● Document excerpt
Naval Analyst Ron O’Rourke Releases Updated Shipbuilding Assessment

The Congressional Research Service’s excellent and prolific naval analyst Ron O’Rourke is out with an updated report today looking at the Navy’s shipbuilding plan; the report also looks at a number of the proposed alternatives to the Navy’s plan including the Independent Panel Assessment of the 2010 QDR (which I derided).

As O’Rourke points out, the Navy’s FY2011 budget keeps the goal of a 313 ship battle fleet. Yet, the service’s 30 year shipbuilding plan includes 276 ships and does not reach the 313 ship goal. Additionally, the Navy estimates its 30 year plan requires an average of $16 billion per year; a recent Congressional Budget Office analysis of the plan puts the figure closer to $19 billion. CBO says:

“If the Navy receives the same amount of funding for ship construction in the next 30 years as it has over the past three decades—an average of about $15 billion a year in 2010 dollars—it will not be able to afford all of the purchases in the 2011 plan.”

● Records for this exercise
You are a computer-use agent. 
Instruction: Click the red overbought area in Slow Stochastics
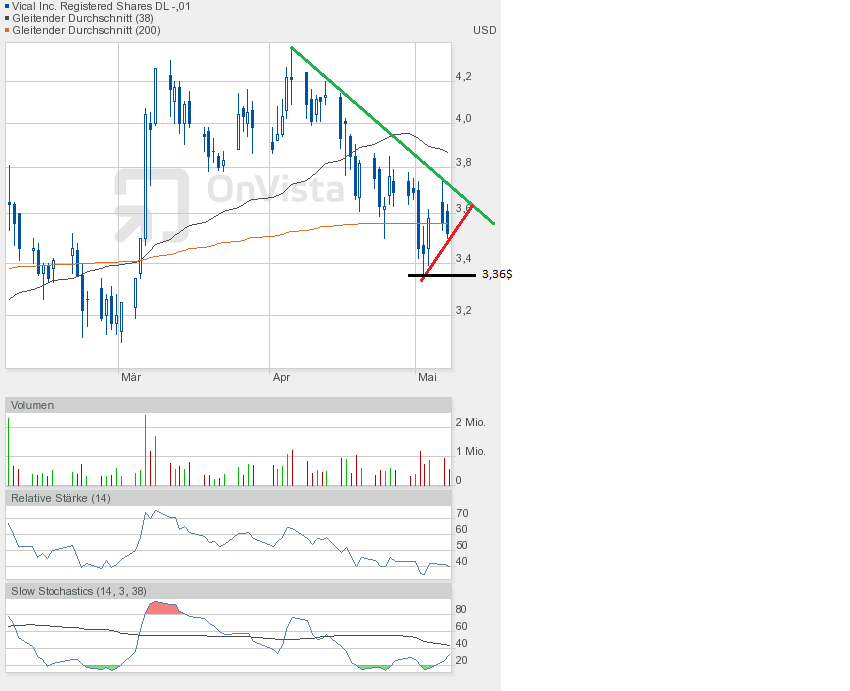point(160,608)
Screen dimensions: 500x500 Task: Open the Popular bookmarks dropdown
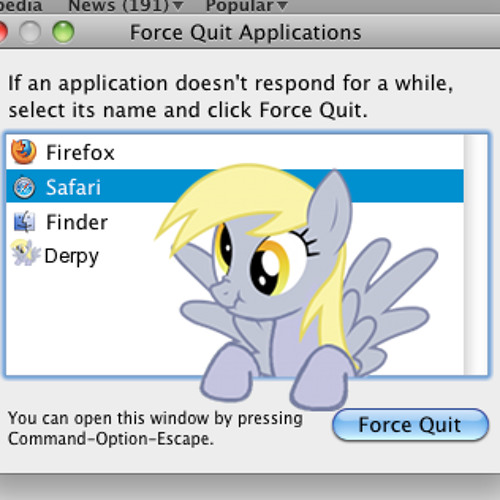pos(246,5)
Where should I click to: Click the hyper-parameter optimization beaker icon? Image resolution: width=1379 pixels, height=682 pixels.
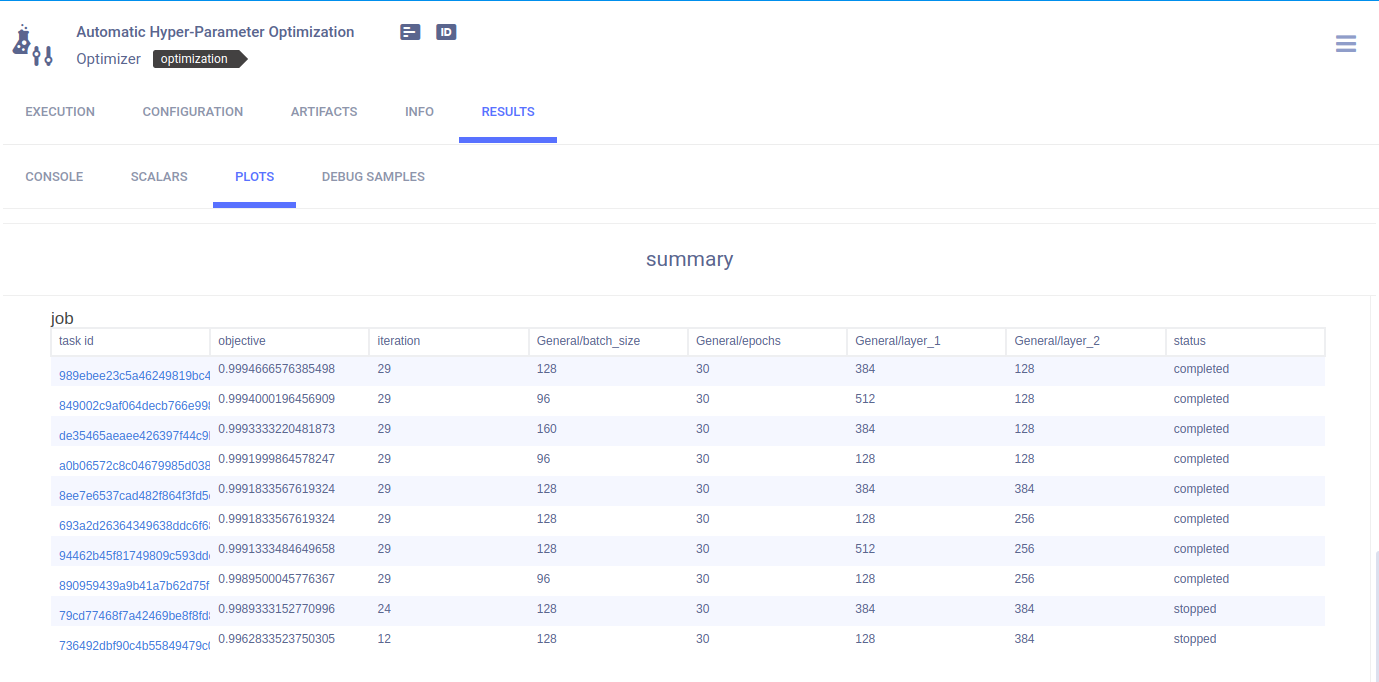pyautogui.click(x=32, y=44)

● Complete the following
- A) From the shipbuilding post, set down the part that opens with the words containing "Naval Analyst Ron O’Rourke Releases" and closes with "(which I derided).".
- B) Offset every coordinate in the answers of the records by -60, and write all the lines of the records out again, including the lines that come before each answer. Leave the pictures out.
The text and the records come from separate sources and are unrelated.

● Correct answers
- A)
Naval Analyst Ron O’Rourke Releases Updated Shipbuilding Assessment

The Congressional Research Service’s excellent and prolific naval analyst Ron O’Rourke is out with an updated report today looking at the Navy’s shipbuilding plan; the report also looks at a number of the proposed alternatives to the Navy’s plan including the Independent Panel Assessment of the 2010 QDR (which I derided).

- B)
You are a computer-use agent. 
Instruction: Click the red overbought area in Slow Stochastics
point(100,548)
Screen dimensions: 500x500 Task: Open the Popular bookmarks dropdown
pos(186,-55)
Where should I click to: Click the hyper-parameter optimization beaker icon? Image resolution: width=1379 pixels, height=682 pixels.
pyautogui.click(x=-28, y=-16)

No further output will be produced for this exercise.